The NY Times notes Barry Binds' not guilty "nod" yesterday in a San Francisco courtroom.
Bloomberg also reports on the Bonds court proceedings yesterday, in which he plead "not guilty" of perjury and obstruction, and they managed to work Floyd Landis into the mix as well.
The CyclingNews is replete with doping related items this morning. They include accusations that more than just one T-Mobile rider doped at the 2006 Tour de France, and that another race is the victim of a doping scandal. It also appears that Patrick Lefevere is not the only member of the AIGCP board to resign and there is more on the retirement of Alexander Vinokourov who nonetheless vows to continue the effort to clear his name.
The VeloNews Friday Mailbag finds a writer in agreement with "cheater" Vino on the likelihood that doping is not the sole domain of cycling, nor is it exclusive to the pros as is pointed out in another note. And hey why is it the Tour "de" Georgia anyway?
Pommi has no Landis content in his bog entry of yesterday, but is soon to be on his way back home to the US from China after an interesting experiience there.
A very late but interesting comment by karuna at Rant talks about Rasmussen's "Dynepo" leak
A Dutch (news) television station broadcasted on the day the Vogelzang rapport was made public that a second test on the sample which claimed to be ‘not negative for Dynepo ’, turned out negative (for Dynepo).
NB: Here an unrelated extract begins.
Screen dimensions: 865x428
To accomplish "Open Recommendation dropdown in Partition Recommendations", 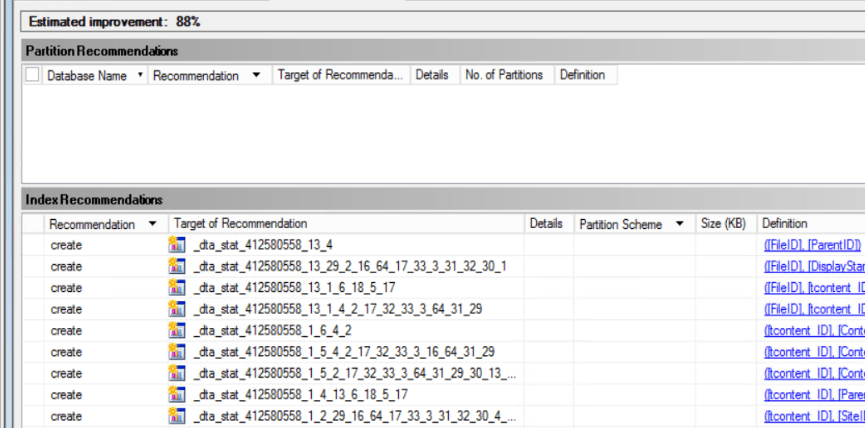I will [256, 75].
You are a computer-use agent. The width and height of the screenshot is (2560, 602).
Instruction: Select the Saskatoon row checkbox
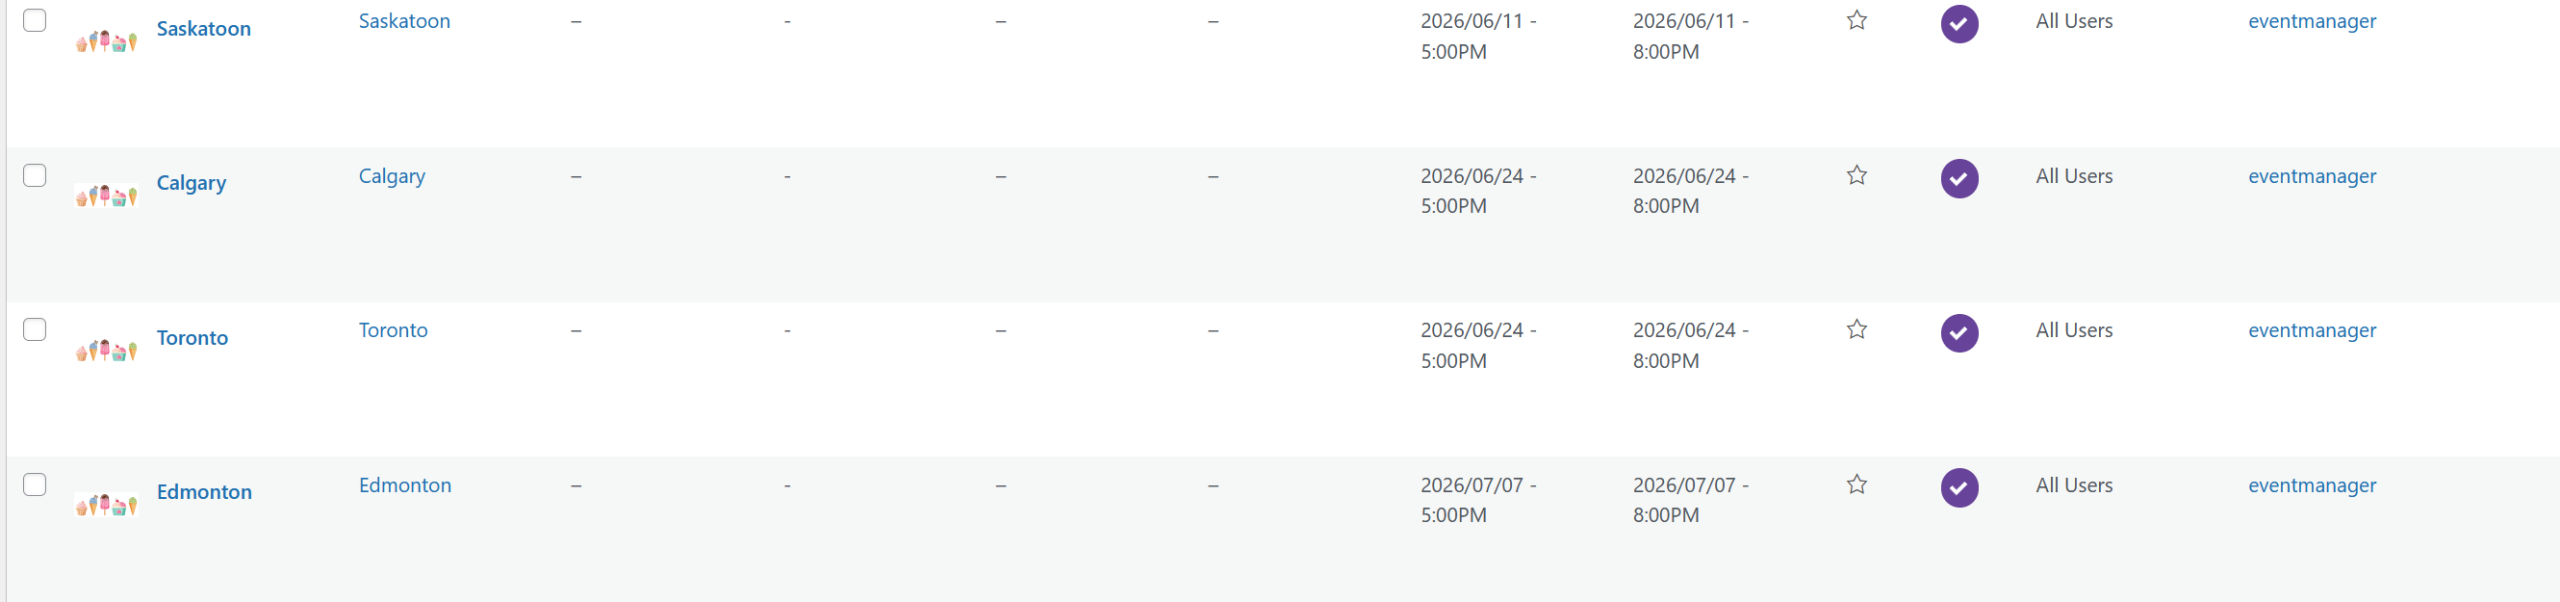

[T]he UCI is officially the only one who can link the names to the samples. So who was to blame when something comes out? The UCI. We think it might very well be possible that the whole thing had nothing to do with Rasmussen himself; it might be another round in the power struggle between the UCI and the ASO.
There is another possibility for how the name is attached to the sample.
The forms filled out by the test are papers on top of each other. On the first is written the name of the rider. It presses through (if that is the right English expression) on the second where it is supposed to be. But should not on the form meant for the lab. With a pencil it sometimes is possible though to find out the name of the rider. In this case the lab (worker) is fully at fault.
Bikescag still thinks Landis got screwed.
Brad Keyes believed Landis when he read Positively False, but having read Walsh's Lance to Landis, now thinks he doped.